EXTRACT TO READ =>
------------------------------------------------------------------------

From ec010f322c9c2c4a6464b9fac7d641c58f88a1cd Mon Sep 17 00:00:00 2001
From: Jingyue Wu <wujingyue@gmail.com>
Date: Wed, 28 Jan 2026 14:15:36 -0800
Subject: [PATCH 02/10] WIP

---
 tests/python/multidevice/test_alphafold3.py | 80 ++++++++++++++++-----
 1 file changed, 64 insertions(+), 16 deletions(-)

diff --git a/tests/python/multidevice/test_alphafold3.py b/tests/python/multidevice/test_alphafold3.py
index ee3ae1f9dea..1ac79fe95fe 100644
--- a/tests/python/multidevice/test_alphafold3.py
+++ b/tests/python/multidevice/test_alphafold3.py
@@ -10,6 +10,7 @@
 from dataclasses import dataclass
 from enum import Enum, auto
 
+import nvfuser_direct as nvfuser
 from nvfuser_direct import FusionDefinition, DataType, TensorView
 
 
@@ -71,11 +72,19 @@ def gating(
 @pytest.mark.parametrize(
     "direction", [Direction.OUTGOING, Direction.INCOMING], ids=lambda d: d.name.lower()
 )
-def test_triangle_updates(direction):
+def test_triangle_updates(direction, multidevice_test):
+    d = multidevice_test.size
+    cp_size = 1
+    if d % (cp_size * cp_size) != 0:
+        pytest.skip(
+            f"We only support even split, so {d} has to be divisible by {cp_size * cp_size} for {cp_size=}."
+        )
+    dp_size = d // (cp_size * cp_size)
+
     c_z = _DEFAULT_CONFIG.c_z
 
     with FusionDefinition() as fd:
-        z_in = fd.define_tensor(
+        z_in_tv = fd.define_tensor(
             shape=[-1, -1, -1, c_z],
             dtype=DataType.BFloat16,
             contiguity=True,
@@ -105,17 +114,19 @@ def test_triangle_updates(direction):
             shape=[c_z, c_z], dtype=DataType.BFloat16, contiguity=True
         )

------------------------------------------------------------------------

DATA SEGMENT =>
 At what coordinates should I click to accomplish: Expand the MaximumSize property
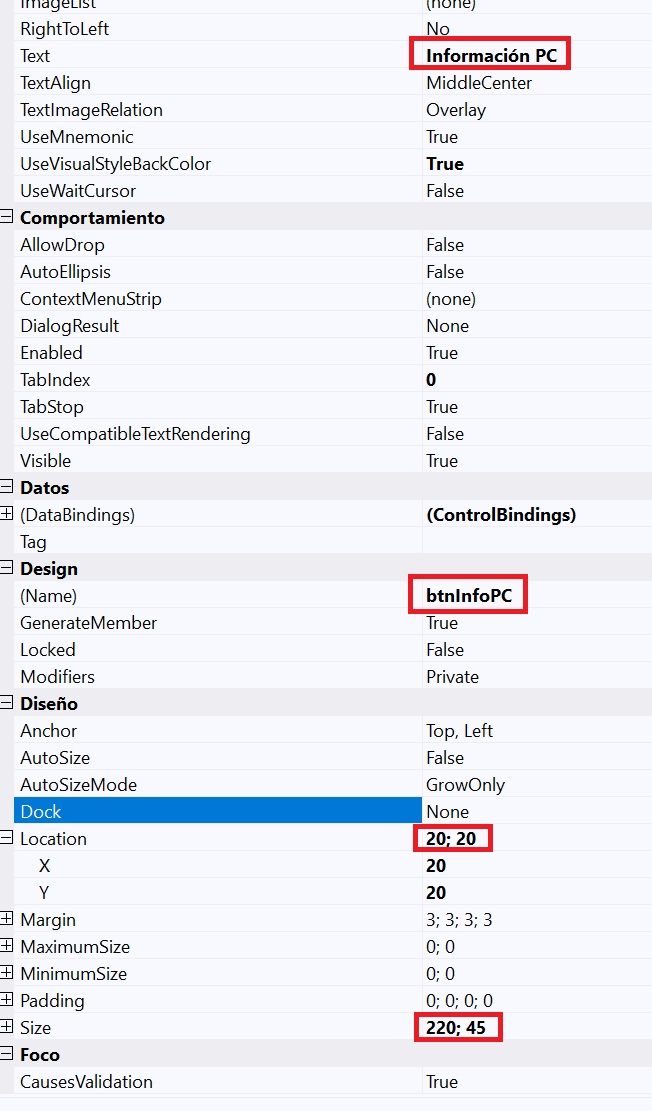click(x=7, y=946)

------------------------------------------------------------------------

GIVEN REQUEST A =>
Print the part of the patch starting with "From ec010f322c9c2c4a6464b9fac7d641c58f88a1cd Mon" and going on through "insertions(+), 16 deletions(-)", copying it with no changes.
GIVEN REQUEST B =>
Proceed with the patch to the AlphaFold3 test file, picking up right after its last line.

RESPONSE A =>
From ec010f322c9c2c4a6464b9fac7d641c58f88a1cd Mon Sep 17 00:00:00 2001
From: Jingyue Wu <wujingyue@gmail.com>
Date: Wed, 28 Jan 2026 14:15:36 -0800
Subject: [PATCH 02/10] WIP

---
 tests/python/multidevice/test_alphafold3.py | 80 ++++++++++++++++-----
 1 file changed, 64 insertions(+), 16 deletions(-)

RESPONSE B =>
         # Masking is used in an internal implementation: http://nv/e-4
-        mask = fd.define_tensor(
+        mask_tv = fd.define_tensor(
             shape=[-1, -1, -1], dtype=DataType.Bool, contiguity=True
         )  # [b, i, j]
 
-        batch_size = fd.ops.size(z_in, 0)
-        n_tokens = fd.ops.size(z_in, 1)
+        batch_size = fd.ops.size(z_in_tv, 0)
+        n_tokens = fd.ops.size(z_in_tv, 1)
 
-        z_in = layer_norm(fd, z_in, w_norm_in, b_norm_in)
-        z = gating(fd, z_in, w_p_in, z_in, w_g_in)
+        z_in = layer_norm(fd, z_in_tv, w_norm_in, b_norm_in)
+        z = gating(fd, z_in_tv, w_p_in, z_in, w_g_in)
         mask = fd.ops.broadcast_in_dim(
-            mask, shape=[batch_size, n_tokens, n_tokens, c_z], broadcast_dims=[0, 1, 2]
+            mask_tv,
+            shape=[batch_size, n_tokens, n_tokens, c_z],
+            broadcast_dims=[0, 1, 2],
         )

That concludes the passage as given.